Le Pen said there was “a devastating multiplication of attacks and threats of attacks” in France, blaming “Islamic fundamentalism” that “has expanded exponentially”.

“It’s time to put back France in order,” she said.

“We cannot fight the terrorism that weighs on our country without controlling our borders,” Le Pen has said, although those arrested were French citizens.

Marxist candidate Jean-Luc Mélenchon (pictured) in 2012 won 11 per cent of the vote but this time he is less angry and more humorous.

Born in Tangiers in 1951 of Spanish-Italian extraction, Mélenchon had a career in teaching and journalism before joining socialist politics in the late 1970s.

He served briefly as a junior education minister under Prime Minister Lionel Jospin. In 2002 he co-founded a movement, Nouveau Monde (New World), attacking what he saw as the Socialist Party’s move to the right.

After later setting up the Parti de Gauche (Left Party), he was elected as a member of the European Parliament in 2009 in an alliance with the Communist Party.

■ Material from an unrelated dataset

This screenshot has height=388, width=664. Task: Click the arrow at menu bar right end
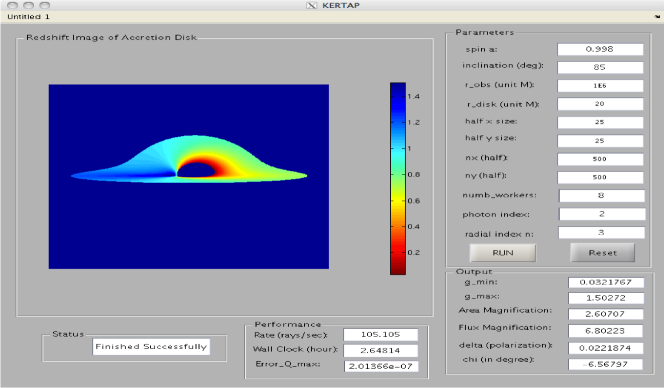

This time his movement is called La France Insoumise (France Unbowed), avoiding any traditional affiliation.

Mélenchon wants the presidential system of the Fifth Republic to be replaced by a more directly answerable parliamentary system.

He wants a €100-billion state investment plan, a top tax rate of 90 per cent, retirement at 60, a 32-hour working week, 200,000 new state jobs and a ban on firing workers when companies are in profit.

The veteran firebrand wants to renegotiate the EU treaties so that the European Central Bank answers to political, rather than just monetary, interests and an end to so-called “austerity” rules that impinge on national deficits.

He would take France out of Nato and the IMF and bring France (via its territory of Guyane on the north coast of South America) into the Latin American union Alba, meaning the Bolivarian Alliance for the Americas. It was established by Cuba’s Fidel Castro and Venezuela’s Hugo Chavez.

He has no red flags flying at his rallies now and the Internationale is not sung anymore but his policies have changed little.